By Connor Lynch
OTTAWA — Farm country can always use more farmers. But another area of expertise, an uncommon interest for farm kids, would be a great benefit to farmers: the law.
But agriculture lawyers are few and far between, say two prominent Ontario agriculture lawyers.
Last year, London-based Western University started tracking where its incoming law students came from. Of 176 new law students in 2017, only 15 came from an area with a population under 20,000.
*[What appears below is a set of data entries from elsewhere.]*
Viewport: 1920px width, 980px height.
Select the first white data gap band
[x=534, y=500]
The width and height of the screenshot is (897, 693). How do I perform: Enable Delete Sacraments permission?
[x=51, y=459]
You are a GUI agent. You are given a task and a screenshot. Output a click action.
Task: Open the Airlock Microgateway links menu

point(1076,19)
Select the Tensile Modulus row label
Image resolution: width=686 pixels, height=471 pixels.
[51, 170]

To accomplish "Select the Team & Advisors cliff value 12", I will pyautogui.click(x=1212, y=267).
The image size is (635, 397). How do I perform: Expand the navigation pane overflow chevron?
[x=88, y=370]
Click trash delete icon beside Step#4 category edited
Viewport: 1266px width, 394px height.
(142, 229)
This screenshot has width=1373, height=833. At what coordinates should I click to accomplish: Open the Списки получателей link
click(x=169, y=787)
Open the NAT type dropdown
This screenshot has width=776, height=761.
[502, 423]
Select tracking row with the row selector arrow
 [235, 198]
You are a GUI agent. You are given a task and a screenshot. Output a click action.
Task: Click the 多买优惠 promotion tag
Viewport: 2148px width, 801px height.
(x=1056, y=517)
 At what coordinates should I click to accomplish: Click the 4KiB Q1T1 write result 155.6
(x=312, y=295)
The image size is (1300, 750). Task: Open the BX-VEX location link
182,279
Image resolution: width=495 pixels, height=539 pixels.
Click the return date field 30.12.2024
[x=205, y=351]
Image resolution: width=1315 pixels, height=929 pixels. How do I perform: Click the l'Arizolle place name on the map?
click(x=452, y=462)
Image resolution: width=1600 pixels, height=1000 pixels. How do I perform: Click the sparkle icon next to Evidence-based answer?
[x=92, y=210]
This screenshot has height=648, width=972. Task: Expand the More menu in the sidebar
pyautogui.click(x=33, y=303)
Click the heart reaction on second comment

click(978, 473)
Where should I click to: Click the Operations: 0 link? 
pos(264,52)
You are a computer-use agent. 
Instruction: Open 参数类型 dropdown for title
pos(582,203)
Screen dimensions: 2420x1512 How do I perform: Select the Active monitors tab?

It’s a problem that Ottawa-based agriculture lawyer Don Good, who’s been in the practice for decades, is quite familiar with. Good used to run a program with the University of Guelph in the hopes of coaxing farm kids into law. Good would bring students to court with him, and by the end of it, he thought that he’d gotten at least a couple interested in studying law. But the university dropped the program more than 10 years ago.
It would be fairly difficult to have just an Eastern Ontario practice if all you were doing was farm law, he said. You have to handle other cases or cover a larger area, he said.
Do what you enjoy for your undergrad, get good marks and you’ve got a shot at law school, Ottawa ag lawyer Kurtis Andrews said. Having a farm background makes a difference. Andrews said he’s dealt with very intelligent and knowledgeable lawyers who’ve made comments about farming that make no sense to him. “You’ll be talking about something that’s common knowledge as a rural issue and they have no idea what you’re talking about,” he said. “You may find yourself having to prove something very basic,” like how often you milk your cows in a day.
“It’s in agriculture’s interest to have lawyers from a farming background, and the more the better,” Andrews said.